Devaneios de um Caminhante Solitário

13 julho, 2006

Sócrates

Foi, esta noite, entrevistado no Telejornal da SIC. Como comunicador exímio que é, Sócrates manteve o discurso dos últimos tempos mas com uma preocupação centrada no facto de que a sua mensagem chegasse junto dos portugueses de forma directa e sem interferências. Recorreu assim, frequentemente, a exemplos não só da vida quotidiana mas também da própria acção do governo nas mais diversas áreas. E fê-lo de uma forma simples e auto-explicativa
Basicamente, o que se pode retirar do discurso do PM foi, na essencialidade, a Confiança. Ao definir um rumo objectivo das suas políticas, procurou centrar a acção do seu governo segundo 3 objectivos padrões: o “pôr ordem” no Estado-Administração (assumindo-se, Sócrates, ele próprio, como um “Reformista”); a garantia da sustentabilidade do Estado social (assente na melhor prestação de serviços à população); e o reequilíbrio das finanças públicas. Neste último ponto, Sócrates garantiu aquilo que os portugueses mais queriam ouvir: não vai aumentar os impostos. Mesmo confrontado com o facto de, no período eleitoral, ter prometido o mesmo, o primeiro-ministro, inteligentemente, explicou que hoje a situação é diferente. Na realidade, compete hoje ao governo garantir a redução do défice através de uma diminuição das despesas (de um Estado tão esbanjador como o nosso) e não de um aumento de receitas extraordinárias, absolutamente necessárias numa altura em que o défice real não correspondia ao que era transmitido…
Sócrates consegui ao longo de toda a entrevista manter uma postura e um discurso de extrema segurança e confiança em si mesmo que, quase a todo o custo, tenta transmiti-la ao país. E neste ponto sejamos justos: Sócrates é um visionário numa actual política portuguesa tão “morta” e repetitiva onde a ausência de representatividade do PSD, as mesquinhices do PP, as repetições dos Comunistas e a política barata do BE são as suas principais características .
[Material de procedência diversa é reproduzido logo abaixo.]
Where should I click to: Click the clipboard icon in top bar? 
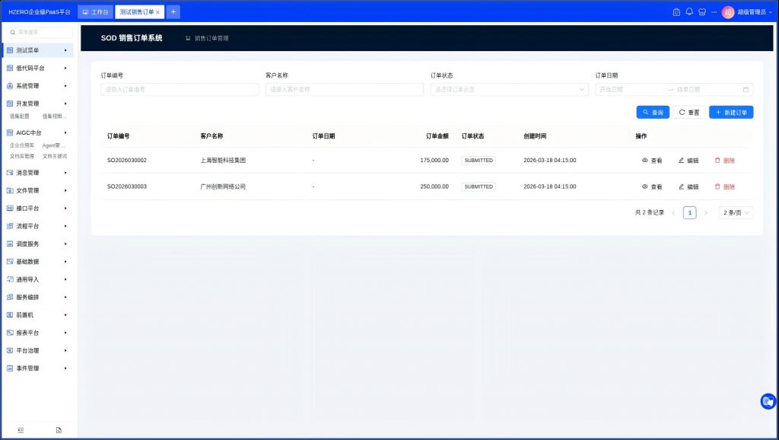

P.S.- Uma última palavra ainda para a “laranja” Maria João Avillez. Acho que, no papel de pura entrevistadora esteve bastante mal uma vez que interrompia Sócrates sucessivamente, chegando mesmo a debater directamente com o seu… entrevistado. Todavia, percebe-se perfeitamente esta atitude. Com opções políticas bem definidas, Avillez tentou desempenhar, aqui, hoje, o que o líder do seu partido tentou fazer no dia anterior, no parlamento. E fê-lo bem melhor, convenhamos.